### WHAT THE TASK ASKS
From the records below, extract only the lines running from the line with "The height and" to the line with "Focus the First (Given) name field", both lines included, reproducing them exactly.

-------- DATA SUPPLIED

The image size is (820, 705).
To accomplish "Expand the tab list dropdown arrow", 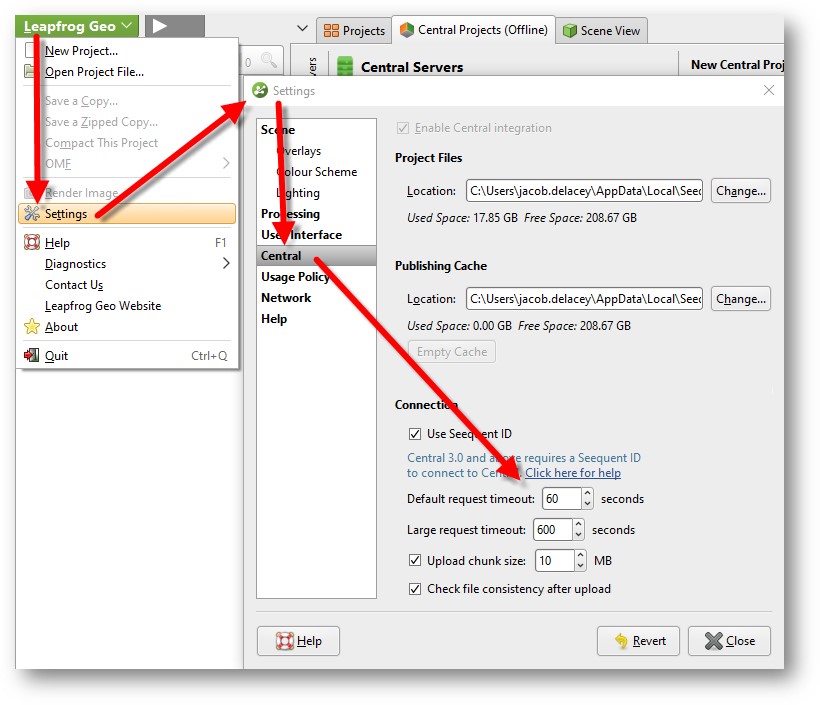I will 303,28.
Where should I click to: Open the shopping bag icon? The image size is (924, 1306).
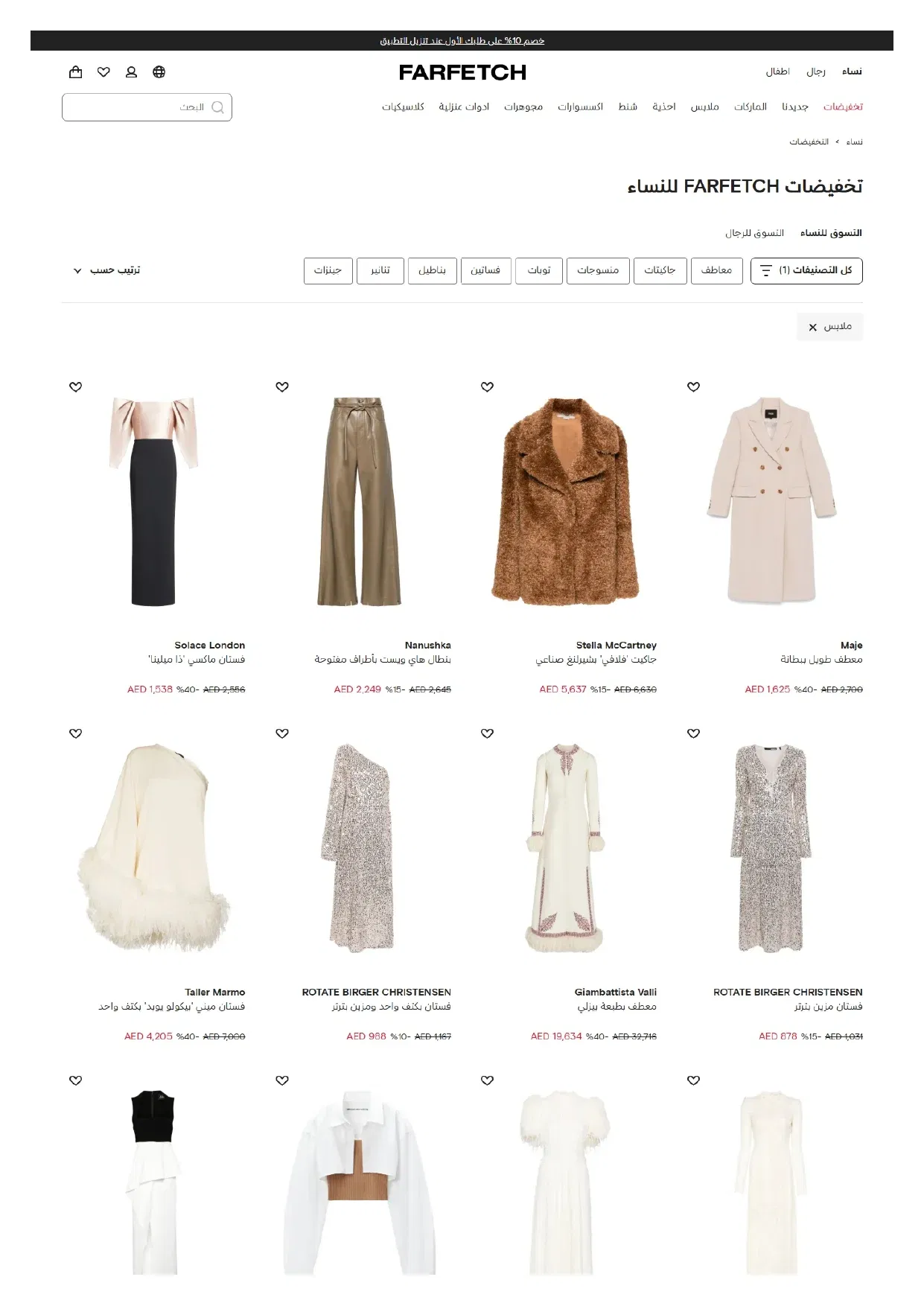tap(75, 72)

----------------
-------- DATA SUPPLIED

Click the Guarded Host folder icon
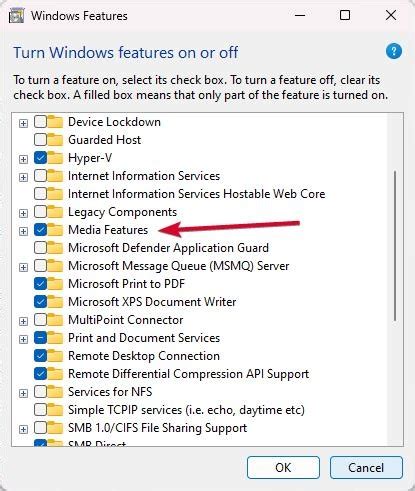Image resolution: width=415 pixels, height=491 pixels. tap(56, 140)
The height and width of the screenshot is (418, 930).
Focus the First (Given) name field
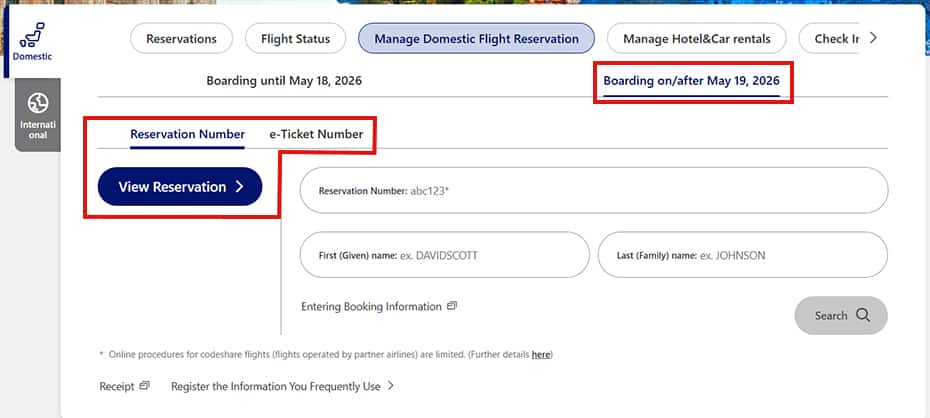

----------------
-------- DATA SUPPLIED

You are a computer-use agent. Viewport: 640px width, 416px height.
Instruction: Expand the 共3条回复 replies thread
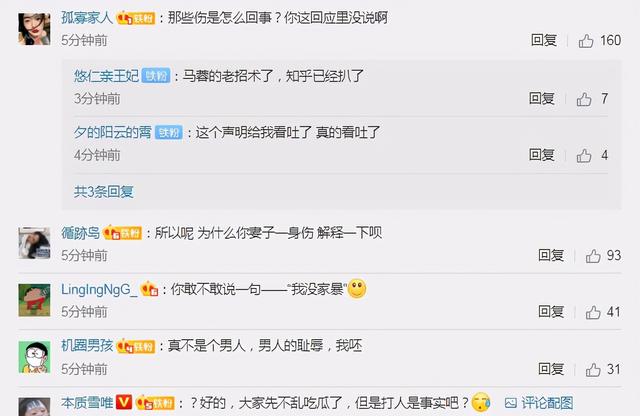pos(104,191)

----------------

### EXERCISE RESPONSE
The height and width of the screenshot is (418, 930).
Focus the First (Given) name field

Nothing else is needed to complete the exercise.